-- Exercise description --
Your answer should consist only of the line with "The image size is (1568, 620)." and the lines after it, reproduced exactly through the end of the entries below.
-------- Input records
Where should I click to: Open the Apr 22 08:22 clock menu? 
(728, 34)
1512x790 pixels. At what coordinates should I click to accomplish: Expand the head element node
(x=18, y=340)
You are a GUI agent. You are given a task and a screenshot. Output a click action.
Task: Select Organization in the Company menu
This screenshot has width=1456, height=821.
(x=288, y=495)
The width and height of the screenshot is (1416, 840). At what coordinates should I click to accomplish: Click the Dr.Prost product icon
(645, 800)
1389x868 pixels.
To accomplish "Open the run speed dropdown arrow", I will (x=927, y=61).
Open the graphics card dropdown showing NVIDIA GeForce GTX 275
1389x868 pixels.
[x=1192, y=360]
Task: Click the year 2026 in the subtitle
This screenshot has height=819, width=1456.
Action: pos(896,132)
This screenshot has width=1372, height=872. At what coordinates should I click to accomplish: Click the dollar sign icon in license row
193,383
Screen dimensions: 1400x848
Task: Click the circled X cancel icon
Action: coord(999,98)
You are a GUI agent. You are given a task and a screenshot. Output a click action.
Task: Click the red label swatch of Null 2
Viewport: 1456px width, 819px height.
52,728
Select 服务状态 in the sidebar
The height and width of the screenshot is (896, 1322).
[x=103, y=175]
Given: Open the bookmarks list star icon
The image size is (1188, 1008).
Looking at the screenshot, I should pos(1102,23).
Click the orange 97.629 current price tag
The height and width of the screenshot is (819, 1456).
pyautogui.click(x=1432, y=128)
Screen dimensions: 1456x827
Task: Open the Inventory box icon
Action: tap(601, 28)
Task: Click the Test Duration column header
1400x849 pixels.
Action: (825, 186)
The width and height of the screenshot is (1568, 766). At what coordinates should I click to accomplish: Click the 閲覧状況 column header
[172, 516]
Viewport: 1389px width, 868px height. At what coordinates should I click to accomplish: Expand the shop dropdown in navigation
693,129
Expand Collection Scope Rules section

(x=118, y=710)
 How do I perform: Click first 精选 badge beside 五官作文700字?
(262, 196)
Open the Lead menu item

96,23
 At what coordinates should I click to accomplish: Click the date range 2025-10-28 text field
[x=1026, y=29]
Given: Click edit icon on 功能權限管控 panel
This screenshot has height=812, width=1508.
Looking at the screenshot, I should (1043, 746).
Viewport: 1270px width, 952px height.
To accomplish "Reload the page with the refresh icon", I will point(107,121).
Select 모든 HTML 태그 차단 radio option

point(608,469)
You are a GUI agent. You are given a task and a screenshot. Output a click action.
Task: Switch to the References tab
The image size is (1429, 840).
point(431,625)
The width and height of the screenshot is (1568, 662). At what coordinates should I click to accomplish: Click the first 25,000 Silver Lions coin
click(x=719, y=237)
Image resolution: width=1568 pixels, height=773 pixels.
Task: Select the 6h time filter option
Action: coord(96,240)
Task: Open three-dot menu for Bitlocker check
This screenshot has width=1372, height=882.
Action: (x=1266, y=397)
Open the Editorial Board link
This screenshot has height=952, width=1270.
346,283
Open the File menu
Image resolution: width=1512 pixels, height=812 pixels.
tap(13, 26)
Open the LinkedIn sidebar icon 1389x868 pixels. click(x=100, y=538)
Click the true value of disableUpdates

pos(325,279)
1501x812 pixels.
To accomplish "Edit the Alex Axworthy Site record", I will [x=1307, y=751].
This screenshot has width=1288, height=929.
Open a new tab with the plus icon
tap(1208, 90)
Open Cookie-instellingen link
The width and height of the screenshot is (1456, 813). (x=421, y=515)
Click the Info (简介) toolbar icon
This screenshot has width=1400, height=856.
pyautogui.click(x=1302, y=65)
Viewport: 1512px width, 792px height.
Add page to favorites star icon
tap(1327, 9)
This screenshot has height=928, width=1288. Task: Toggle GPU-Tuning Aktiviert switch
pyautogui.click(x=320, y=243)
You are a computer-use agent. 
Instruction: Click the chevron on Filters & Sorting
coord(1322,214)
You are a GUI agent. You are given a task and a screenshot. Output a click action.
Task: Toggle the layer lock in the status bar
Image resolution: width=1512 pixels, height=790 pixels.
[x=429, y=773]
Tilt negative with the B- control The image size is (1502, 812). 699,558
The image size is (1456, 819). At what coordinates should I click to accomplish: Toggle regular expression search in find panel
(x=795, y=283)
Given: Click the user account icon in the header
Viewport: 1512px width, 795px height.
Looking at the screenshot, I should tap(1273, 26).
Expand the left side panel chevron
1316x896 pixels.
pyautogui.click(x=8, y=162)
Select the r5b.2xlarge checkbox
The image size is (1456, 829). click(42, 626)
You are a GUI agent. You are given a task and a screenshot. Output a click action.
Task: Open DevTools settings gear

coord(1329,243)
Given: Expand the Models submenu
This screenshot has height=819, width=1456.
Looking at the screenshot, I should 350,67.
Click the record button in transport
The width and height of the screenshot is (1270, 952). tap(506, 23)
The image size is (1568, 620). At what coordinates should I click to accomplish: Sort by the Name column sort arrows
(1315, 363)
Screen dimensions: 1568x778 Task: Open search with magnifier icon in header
----------------
-- Problem solution --
The image size is (1568, 620). At what coordinates should I click to accomplish: Sort by the Name column sort arrows
(1315, 363)
Screen dimensions: 1568x778 Task: Open search with magnifier icon in header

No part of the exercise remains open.